Mientras la población sigue en las calles, el vacío de poder se hace cada vez más evidente. El gobierno interino, liderado por el vicepresidente, ha prometido mantener la estabilidad, pero las promesas son pocas y los resultados, aún más escasos.
“El presidente dijo que hablaría con el país, pero no sabemos qué va a decir,” reflexionó Tiana, una periodista de 28 años. “La gente quiere respuestas, no más mentiras.”
Las organizaciones internacionales, como la Unión Africana y la comunidad internacional, han llamado a la calma y al diálogo, pero las acciones concretas aún no se ven. En un contexto donde la desigualdad y la explotación han sido la norma, la ausencia de Rajoelina puede ser tanto una oportunidad como un riesgo.
La partida de Rajoelina deja un país en suspenso. ¿Será este el inicio de un nuevo capítulo en la historia de Madagascar, o simplemente otro episodio en una larga saga de desilusiones?
En la plaza central de Antananarivo, el silencio que sigue a cada grito tiene un peso que va más allá de las palabras.
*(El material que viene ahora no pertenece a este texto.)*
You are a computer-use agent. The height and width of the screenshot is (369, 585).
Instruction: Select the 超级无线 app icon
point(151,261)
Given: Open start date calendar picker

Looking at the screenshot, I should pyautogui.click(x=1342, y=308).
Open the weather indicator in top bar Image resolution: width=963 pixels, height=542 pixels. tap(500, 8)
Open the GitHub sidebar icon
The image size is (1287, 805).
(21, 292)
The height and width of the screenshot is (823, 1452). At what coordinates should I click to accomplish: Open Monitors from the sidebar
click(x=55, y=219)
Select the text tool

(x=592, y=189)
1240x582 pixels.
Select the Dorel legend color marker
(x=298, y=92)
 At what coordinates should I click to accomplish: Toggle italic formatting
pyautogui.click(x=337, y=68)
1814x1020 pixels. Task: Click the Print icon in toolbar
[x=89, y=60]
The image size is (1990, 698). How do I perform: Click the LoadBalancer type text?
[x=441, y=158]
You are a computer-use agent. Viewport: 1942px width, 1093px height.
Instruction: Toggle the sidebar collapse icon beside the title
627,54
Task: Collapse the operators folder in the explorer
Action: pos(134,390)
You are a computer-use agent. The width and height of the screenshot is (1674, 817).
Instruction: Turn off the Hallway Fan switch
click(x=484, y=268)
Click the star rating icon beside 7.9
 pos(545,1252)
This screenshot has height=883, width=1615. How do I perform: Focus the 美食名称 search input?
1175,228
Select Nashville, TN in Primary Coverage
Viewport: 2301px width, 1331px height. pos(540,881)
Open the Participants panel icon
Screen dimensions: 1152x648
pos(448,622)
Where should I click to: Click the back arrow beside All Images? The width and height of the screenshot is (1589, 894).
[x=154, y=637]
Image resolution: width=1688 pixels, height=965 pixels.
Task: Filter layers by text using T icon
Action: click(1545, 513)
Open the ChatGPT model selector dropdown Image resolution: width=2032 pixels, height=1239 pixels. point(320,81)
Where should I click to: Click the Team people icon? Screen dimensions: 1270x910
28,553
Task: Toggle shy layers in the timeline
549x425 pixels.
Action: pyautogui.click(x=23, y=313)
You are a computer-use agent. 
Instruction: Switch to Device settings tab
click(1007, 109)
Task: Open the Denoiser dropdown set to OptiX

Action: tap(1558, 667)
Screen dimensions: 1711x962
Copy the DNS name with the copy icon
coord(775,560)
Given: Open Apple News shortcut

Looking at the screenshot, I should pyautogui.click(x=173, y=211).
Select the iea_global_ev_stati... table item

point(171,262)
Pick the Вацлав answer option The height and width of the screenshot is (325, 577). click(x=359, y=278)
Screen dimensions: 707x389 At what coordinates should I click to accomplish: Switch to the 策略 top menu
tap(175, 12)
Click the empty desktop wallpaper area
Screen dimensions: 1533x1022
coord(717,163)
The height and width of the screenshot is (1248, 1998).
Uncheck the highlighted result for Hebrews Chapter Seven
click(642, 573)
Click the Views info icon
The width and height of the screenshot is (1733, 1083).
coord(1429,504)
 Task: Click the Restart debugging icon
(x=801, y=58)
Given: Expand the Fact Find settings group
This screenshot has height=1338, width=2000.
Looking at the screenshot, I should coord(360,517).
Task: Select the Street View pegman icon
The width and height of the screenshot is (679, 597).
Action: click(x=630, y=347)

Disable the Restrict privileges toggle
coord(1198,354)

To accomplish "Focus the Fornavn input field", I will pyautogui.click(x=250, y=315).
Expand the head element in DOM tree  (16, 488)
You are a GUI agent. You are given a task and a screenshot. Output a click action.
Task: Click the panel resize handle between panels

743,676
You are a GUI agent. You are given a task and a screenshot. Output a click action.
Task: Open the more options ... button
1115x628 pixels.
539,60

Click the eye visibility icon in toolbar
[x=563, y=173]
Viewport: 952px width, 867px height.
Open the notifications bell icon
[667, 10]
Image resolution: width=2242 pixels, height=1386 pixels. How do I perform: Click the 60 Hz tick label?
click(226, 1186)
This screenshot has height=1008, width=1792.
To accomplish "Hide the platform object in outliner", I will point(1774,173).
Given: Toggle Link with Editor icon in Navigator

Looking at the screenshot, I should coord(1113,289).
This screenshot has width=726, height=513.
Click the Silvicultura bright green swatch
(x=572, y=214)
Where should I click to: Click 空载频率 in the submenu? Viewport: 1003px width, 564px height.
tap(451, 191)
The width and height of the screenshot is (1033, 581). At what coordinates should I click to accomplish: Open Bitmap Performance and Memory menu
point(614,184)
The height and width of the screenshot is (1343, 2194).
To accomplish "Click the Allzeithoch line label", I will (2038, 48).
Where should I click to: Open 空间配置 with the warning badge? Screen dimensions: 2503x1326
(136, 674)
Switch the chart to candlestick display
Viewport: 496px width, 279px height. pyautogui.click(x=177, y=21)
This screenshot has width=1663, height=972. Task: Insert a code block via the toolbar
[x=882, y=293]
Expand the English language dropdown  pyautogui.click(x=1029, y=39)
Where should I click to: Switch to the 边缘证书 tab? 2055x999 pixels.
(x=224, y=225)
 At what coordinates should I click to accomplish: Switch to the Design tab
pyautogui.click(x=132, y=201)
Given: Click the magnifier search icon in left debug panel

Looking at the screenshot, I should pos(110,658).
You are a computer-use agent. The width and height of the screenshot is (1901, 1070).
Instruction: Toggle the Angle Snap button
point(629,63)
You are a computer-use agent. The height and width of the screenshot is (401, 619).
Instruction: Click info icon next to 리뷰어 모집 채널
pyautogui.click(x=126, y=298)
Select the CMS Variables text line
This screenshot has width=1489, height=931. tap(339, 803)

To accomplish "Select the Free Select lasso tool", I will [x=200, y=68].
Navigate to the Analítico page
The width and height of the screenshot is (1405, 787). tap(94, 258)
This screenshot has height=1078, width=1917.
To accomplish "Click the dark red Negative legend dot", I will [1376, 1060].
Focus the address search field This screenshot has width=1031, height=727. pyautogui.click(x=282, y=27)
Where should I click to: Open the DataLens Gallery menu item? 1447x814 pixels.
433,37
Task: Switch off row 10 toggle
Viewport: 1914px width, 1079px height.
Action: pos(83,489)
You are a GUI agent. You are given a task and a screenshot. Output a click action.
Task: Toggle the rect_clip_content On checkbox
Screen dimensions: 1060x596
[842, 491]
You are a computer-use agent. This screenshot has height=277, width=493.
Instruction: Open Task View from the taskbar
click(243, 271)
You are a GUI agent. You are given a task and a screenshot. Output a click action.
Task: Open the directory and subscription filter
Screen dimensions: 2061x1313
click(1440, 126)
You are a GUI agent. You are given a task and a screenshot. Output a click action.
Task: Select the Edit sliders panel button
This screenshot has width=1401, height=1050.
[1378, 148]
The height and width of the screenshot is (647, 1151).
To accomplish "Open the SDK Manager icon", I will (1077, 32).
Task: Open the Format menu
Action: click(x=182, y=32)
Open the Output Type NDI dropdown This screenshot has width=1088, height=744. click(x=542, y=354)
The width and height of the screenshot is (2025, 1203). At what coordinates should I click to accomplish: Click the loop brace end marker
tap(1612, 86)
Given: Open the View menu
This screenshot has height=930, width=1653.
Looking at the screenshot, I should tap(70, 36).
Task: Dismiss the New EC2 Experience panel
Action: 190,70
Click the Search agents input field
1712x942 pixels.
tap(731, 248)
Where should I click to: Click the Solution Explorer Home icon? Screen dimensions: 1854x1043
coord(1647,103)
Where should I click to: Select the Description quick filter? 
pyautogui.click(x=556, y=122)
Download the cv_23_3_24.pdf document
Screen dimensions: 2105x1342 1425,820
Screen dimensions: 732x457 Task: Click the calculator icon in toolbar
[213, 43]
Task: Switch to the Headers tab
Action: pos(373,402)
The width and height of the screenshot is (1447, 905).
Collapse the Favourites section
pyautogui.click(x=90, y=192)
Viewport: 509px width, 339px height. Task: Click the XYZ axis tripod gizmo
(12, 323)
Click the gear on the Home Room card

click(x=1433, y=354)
El mundo sigue girando, pero para los madagascos, el futuro sigue siendo una incógnita, una página en blanco que aún no se ha escrito.
En Madagascar, como en tantos otros lugares, el verdadero desafío no es solo cambiar a los líderes, sino transformar un sistema que ha fallado a sus ciudadanos. El camino hacia la justicia y la igualdad aún está por construirse, y lo que está claro es que el silencio de Rajoelina no es el final, sino el comienzo de una nueva batalla.